Phineas and Ferb is a show that presupposes that children and adults are of equal value as an audience. The creators of the show approach storytelling holistically with plots, characters, allusions, and dialogue that are smart and understandable by everyone. Unlike other cartoons, Phineas and Ferb does not talk down to children in the name of silliness and cheap laughs…or (the horror!) “edutainment.” Oh, there are laughs, and lots of them, but the dialogue isn’t nonsensical or dumbed down.
This show brings everything together. Among experiments of reverse engineering, building portals to Mars, and creating giant robot superheroes are classic flatulence jokes, and “floating around in bubbles like little woodland fairies…I mean, like men.” It’s all here: pop culture references that parents will get, especially if one came of age in the 1980s, existentialist trading cards, universal moustache translators, traveling through time and space, and finding things that don’t exist. Phineas and Ferb really does have something for everybody regardless of sex, age, or even political affiliation.
Seeing is Believing
Wait! Does that look backwards? Indeed it does, and it’s intentional. It takes a great amount of faith to be imaginative and creative, and the folks behind Phineas and Ferb understand this like very few others. The basic plot of almost every episode is that these children, with their innate faith in endless possibilities, build and create anything and everything they can imagine all while their lovably overbearing, and unimaginative, sister attempts to get them in trouble for it. And all this is happening while their pet platypus, Perry, being a semi-aquatic, egg-laying mammal of action (not to mention super-spy) secretly battles his arch-nemesis, Heinz Doofenschmirtz.
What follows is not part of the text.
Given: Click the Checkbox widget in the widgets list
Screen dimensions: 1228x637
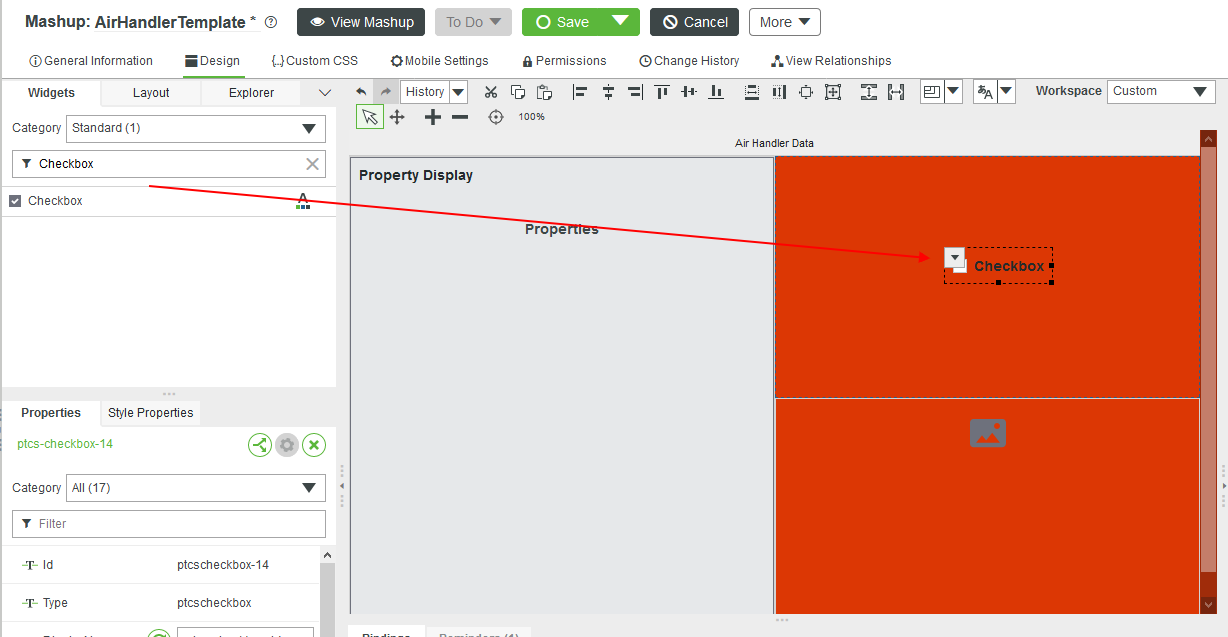Looking at the screenshot, I should pyautogui.click(x=55, y=201).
This faith, enforced and carried out through reasoned action, permeates everything the kids do in this show. They build the flying car of the future… today! They build a rollercoaster as a musical, because Phineas believes that if he and Ferb burst out into spontaneous song with no discernible music source, then others will, too. And you know what? They do. In the Christmas episode, these children believe in Santa, without ever having seen him. They have faith that the evidence supports Santa’s existence and they build him a clubhouse/sauna for his biggest night of the year. After being ridiculed by the adult-wannabe, Candace, they are proven right when Santa turns up.
And one need not look any further than the theme song to find this faith in the impossible. They plan on “building a rocket, or fighting a mummy, or climbing up the Eiffel Tower; discovering something that doesn’t exist, or giving a monkey a shower; surfing tidal waves, creating nanobots, or looking for Frankenstein’s brain…finding a dodo bird, painting a continent, driving your sister insane…”
So, there is this little show, this little bit of non-dichotomized, holistic, storytelling that not only makes us laugh, but it teaches us that we are all equally valuable. It reintegrates the familial storytelling experience, instead of being something just for kids. It actually shows us the fallacious nature of our insistence upon dichotomizing our culture, and separating ourselves into various categories. For half an hour a week (more, if you watch the reruns, and why wouldn’t you?), we are treated as a whole community, a whole family, a whole essence (i.e. human), and this comes to us not from our religious, political, scientific, or philosophical leaders. It comes to us in the form of a fun, little cartoon.